◆ **TEXT**

## START

We also need to correct the dictionary because it starts from 1 and that will be a problem later!

In [0]:
import time
from tensorflow.keras.preprocessing.text import Tokenizer

poem_tokenizer = Tokenizer(num_words=None, lower=False, char_level=True)
# Create word to ID dictionary
poem_tokenizer.fit_on_texts(poems)
# Get dictionary
word_index = poem_tokenizer.word_index

# Note that ID starts from 1!!
# We need to add special ID 0
word_index["<PAD>"] = 0
# Create ID to word 
reverse_word_index = dict([(v, k) for (k, v) in word_index.items()])
print("Number of unique chars: {}".format(len(word_index)))

Again, always check if there is any strange symbols in the dictionary. Here we only print first and last parts.

In [0]:
# sort word index by ID
for (w,i) in sorted(word_index.items(), key=lambda w: w[1]):
# print some words to check if there are errors!
  if i > 10 and i < len(word_index)-5: continue
  print("{} {}".format(w,i))

In [0]:
# Apply word to ID on training and test set
poems_train = poem_tokenizer.texts_to_sequences(poems_train)
poems_test = poem_tokenizer.texts_to_sequences(poems_test)
# Check and see if there is any error
print(poems_train[0])
print(''.join([reverse_word_index[w] for w in poems_train[0]]))

## Prepare the data for input

We flatten the input to a long list.

In [0]:
# flatten to a long string of characters
poems_train = [w for po in poems_train for w in po]

# flatten to a long string of characters
poems_test = [w for po in poems_test for w in po]

## Define an input object

We need to put the input into batches.
* Reshape input data into a rectangular matrix and crop remainders
* Calculate shape of each batch
* Generate batch with input and output = input shift by one time step


In [0]:
import tensorflow as tf

In [0]:
class PoemInput(object):
  def __init__(self, data, config, name=None):
    self.batch_size = batch_size = config.batch_size
    self.num_steps = num_steps = config.num_steps
    self.epoch_size = ((len(data) // batch_size) - 1) // num_steps
    self.sources, self.targets = self.input_producer(
        data, batch_size, num_steps, name=name)

  def input_producer(self, raw_data, batch_size, num_steps, name=None):
    """Reshape the poem data to form input and output.
    This chunks the raw_data into batches of examples and returns Tensors that
    are drawn from these batches.
    Args:
      raw_data: a list of words
      batch_size: int, the batch size.
      num_steps: int, the sequence length.
      name: the name of this operation (optional).

## END

◆ **GIVEN EXERCISE 1**
In the poem data notebook, which token is given the special ID 0 in the dictionary?
◆ **GIVEN EXERCISE 2**
Carry on the poem data notebook from the point where it stops.
The lines that come after this sentence are not needed.

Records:
## START

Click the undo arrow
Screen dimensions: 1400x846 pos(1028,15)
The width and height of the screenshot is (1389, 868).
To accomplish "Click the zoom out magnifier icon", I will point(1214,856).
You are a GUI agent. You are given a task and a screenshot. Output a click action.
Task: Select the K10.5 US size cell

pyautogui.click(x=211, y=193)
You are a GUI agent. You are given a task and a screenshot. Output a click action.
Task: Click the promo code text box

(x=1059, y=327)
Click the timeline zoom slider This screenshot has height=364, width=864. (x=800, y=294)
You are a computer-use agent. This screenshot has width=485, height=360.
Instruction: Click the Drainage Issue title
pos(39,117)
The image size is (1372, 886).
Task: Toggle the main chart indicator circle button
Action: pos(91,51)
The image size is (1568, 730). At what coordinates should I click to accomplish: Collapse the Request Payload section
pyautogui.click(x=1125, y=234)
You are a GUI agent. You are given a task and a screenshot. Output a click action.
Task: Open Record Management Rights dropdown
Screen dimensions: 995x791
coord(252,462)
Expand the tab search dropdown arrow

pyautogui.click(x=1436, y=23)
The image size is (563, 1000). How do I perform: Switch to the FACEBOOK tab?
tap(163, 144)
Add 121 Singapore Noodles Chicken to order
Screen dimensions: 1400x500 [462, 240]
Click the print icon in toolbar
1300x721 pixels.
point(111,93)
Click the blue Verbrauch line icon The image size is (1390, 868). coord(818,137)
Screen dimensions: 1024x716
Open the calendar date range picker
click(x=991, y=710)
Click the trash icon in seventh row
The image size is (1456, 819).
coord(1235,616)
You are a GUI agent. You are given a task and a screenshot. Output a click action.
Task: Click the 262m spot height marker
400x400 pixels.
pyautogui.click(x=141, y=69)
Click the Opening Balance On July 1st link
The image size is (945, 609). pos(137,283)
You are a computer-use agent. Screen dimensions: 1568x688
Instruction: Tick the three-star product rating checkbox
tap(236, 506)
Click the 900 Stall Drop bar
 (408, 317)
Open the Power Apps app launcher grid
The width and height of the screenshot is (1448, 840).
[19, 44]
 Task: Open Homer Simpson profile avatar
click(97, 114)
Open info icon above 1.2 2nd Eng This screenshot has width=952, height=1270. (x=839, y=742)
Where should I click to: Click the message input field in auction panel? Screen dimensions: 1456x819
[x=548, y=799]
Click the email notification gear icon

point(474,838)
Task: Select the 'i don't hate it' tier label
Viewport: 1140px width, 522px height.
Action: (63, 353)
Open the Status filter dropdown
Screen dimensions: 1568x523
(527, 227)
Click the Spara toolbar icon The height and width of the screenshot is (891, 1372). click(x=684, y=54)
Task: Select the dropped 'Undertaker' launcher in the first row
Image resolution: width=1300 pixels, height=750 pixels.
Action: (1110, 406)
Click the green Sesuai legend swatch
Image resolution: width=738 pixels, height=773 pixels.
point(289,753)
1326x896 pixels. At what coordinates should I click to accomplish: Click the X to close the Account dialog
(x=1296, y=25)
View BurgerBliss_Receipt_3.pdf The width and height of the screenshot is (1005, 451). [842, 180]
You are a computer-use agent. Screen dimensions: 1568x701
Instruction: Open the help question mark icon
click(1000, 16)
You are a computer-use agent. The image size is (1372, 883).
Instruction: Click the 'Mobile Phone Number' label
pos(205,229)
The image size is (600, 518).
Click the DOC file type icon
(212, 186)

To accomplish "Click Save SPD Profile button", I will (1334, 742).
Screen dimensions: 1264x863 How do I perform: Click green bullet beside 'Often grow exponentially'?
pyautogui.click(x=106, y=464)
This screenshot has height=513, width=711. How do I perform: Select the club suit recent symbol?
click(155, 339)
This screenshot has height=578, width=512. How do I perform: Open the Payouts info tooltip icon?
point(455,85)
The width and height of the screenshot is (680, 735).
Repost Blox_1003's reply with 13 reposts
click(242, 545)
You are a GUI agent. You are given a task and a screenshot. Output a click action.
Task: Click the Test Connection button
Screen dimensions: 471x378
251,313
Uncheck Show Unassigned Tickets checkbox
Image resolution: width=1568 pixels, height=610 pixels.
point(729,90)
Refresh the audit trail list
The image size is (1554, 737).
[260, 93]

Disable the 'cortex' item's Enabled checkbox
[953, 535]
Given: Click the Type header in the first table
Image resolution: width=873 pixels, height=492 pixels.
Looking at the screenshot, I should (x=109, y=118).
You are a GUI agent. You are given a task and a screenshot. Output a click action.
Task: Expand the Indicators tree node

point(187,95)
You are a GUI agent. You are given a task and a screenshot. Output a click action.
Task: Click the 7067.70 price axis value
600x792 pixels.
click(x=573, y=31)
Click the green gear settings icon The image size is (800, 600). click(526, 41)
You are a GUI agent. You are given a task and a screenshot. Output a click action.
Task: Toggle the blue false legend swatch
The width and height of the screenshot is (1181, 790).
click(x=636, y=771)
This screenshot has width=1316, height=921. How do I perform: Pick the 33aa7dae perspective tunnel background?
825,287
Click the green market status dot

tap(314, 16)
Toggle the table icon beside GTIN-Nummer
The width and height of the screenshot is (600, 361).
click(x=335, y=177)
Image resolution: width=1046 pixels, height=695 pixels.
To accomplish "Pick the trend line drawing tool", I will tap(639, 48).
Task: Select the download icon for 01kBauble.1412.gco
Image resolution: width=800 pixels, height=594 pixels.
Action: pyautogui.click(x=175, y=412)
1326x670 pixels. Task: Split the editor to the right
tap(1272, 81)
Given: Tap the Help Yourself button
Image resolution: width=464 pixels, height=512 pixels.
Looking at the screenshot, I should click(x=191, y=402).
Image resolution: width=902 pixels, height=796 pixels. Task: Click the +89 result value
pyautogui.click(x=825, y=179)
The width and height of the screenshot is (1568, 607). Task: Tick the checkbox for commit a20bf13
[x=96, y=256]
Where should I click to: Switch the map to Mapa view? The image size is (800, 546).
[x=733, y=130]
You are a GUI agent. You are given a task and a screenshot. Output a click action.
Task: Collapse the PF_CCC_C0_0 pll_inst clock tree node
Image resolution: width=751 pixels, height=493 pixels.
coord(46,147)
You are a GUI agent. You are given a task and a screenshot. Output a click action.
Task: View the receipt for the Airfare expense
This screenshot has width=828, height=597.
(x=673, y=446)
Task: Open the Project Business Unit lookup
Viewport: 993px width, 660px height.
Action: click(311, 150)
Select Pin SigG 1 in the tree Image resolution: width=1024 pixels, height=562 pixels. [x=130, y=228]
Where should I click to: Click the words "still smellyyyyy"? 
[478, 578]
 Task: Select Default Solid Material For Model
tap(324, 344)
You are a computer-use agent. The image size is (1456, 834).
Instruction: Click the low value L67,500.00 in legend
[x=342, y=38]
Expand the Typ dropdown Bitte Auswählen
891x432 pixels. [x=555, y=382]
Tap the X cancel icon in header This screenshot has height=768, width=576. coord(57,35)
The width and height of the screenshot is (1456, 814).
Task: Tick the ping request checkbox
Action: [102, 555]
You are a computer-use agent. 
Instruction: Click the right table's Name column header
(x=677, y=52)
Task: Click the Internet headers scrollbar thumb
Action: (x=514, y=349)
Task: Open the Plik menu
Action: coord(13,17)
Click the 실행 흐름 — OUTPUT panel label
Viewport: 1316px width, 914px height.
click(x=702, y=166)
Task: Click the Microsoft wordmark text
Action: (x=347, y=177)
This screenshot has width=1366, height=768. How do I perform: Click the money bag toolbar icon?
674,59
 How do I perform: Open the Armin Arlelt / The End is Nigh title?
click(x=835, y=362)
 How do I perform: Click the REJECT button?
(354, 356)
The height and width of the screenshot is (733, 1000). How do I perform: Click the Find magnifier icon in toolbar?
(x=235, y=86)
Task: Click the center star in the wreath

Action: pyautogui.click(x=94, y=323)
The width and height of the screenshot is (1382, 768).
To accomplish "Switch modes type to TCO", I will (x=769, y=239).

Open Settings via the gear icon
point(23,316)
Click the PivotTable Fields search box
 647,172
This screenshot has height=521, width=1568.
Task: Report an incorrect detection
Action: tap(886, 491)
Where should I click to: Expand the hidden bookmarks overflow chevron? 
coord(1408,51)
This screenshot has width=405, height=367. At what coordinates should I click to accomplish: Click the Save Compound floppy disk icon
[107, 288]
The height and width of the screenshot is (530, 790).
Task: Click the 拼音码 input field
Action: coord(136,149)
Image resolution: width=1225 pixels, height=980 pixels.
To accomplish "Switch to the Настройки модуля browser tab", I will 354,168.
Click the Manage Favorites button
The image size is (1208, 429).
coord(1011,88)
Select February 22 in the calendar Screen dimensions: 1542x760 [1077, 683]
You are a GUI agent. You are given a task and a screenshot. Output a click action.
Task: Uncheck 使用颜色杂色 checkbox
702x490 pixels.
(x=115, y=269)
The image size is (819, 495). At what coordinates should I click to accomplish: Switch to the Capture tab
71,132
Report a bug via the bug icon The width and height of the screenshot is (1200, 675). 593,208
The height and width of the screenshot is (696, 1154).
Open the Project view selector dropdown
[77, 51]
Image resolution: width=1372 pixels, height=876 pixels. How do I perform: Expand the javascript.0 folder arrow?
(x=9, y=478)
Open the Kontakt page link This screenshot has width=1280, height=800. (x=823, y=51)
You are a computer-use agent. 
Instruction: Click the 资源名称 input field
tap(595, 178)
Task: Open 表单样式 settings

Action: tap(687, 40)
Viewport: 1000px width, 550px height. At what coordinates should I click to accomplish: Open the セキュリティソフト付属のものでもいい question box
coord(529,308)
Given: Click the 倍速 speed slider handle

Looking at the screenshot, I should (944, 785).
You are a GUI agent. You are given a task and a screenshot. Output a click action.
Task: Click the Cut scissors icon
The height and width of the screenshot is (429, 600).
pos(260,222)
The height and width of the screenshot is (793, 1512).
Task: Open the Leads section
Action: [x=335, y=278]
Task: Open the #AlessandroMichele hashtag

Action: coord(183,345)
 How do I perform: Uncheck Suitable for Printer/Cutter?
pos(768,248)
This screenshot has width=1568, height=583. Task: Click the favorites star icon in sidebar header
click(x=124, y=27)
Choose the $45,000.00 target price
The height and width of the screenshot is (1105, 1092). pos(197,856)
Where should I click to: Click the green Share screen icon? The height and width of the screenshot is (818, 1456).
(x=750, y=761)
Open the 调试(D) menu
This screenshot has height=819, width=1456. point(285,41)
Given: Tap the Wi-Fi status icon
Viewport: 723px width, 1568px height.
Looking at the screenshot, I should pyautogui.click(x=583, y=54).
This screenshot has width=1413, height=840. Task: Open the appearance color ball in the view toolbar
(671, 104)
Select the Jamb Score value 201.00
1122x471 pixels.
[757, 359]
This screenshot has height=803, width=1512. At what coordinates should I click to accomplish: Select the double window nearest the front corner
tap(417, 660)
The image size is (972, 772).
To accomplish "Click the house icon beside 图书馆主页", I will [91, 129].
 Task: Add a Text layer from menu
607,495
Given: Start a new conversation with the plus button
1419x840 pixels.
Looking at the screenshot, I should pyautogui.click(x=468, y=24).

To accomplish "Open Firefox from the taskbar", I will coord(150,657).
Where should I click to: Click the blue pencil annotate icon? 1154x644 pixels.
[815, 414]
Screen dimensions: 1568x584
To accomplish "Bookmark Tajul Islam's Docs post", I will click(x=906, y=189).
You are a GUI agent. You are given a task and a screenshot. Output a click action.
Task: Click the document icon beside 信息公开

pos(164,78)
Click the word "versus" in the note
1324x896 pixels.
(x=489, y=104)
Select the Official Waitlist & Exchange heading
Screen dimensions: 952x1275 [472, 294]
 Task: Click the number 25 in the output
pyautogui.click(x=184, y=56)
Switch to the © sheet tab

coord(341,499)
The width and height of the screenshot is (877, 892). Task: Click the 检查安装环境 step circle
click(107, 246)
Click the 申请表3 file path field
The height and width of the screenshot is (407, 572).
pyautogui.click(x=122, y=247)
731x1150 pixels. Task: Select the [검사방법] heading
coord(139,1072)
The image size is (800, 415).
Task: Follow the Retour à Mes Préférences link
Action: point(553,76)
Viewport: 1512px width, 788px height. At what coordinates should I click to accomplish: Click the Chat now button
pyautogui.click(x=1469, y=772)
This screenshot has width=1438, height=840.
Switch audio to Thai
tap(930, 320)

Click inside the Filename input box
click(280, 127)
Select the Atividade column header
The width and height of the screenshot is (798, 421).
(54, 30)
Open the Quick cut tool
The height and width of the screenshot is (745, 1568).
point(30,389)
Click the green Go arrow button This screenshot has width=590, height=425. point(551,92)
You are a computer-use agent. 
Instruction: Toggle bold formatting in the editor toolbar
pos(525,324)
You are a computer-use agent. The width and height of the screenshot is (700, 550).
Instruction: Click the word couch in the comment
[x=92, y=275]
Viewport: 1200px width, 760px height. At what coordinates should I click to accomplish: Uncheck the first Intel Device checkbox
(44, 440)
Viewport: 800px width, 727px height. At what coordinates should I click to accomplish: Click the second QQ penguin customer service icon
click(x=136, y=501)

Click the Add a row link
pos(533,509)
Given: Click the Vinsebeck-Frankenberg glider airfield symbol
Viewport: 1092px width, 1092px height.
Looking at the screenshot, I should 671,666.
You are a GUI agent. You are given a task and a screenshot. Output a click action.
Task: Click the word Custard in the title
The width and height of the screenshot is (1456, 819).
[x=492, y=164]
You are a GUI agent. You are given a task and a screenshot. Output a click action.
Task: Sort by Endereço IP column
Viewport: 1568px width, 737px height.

## END

◆ **FINAL RESULT 1**
The token "<PAD>" is given ID 0.

◆ **FINAL RESULT 2**
    Returns:
      A pair of Tensors, each shaped [batch_size, num_steps]. The second element
      of the tuple is the same data time-shifted to the right by one.
    """
    raw_data = tf.convert_to_tensor(raw_data, name="raw_data", dtype=tf.int32)
    # get size of the 1-d tensor
    data_len = tf.size(raw_data)
    # calculate how many batches
    batch_len = data_len // batch_size
    # crop data that does not fit in a batch
    data = tf.reshape(raw_data[0:batch_size*batch_len],
                      [batch_size, batch_len])
    # calculate how many batches in an epoch
    epoch_size = (batch_len - 1) // num_steps
    # make sure there is at least one batch
    assertion = tf.assert_positive(epoch_size,
        message="epoch_size == 0, decrease batch_size or num_steps")
    with tf.control_dependencies([assertion]):
      epoch_size = tf.identity(epoch_size, name="epoch_size")

    # start generating slices
    # range_input_producer returns a sequence of IDs 
    i = tf.train.range_input_producer(epoch_size, shuffle=False).dequeue()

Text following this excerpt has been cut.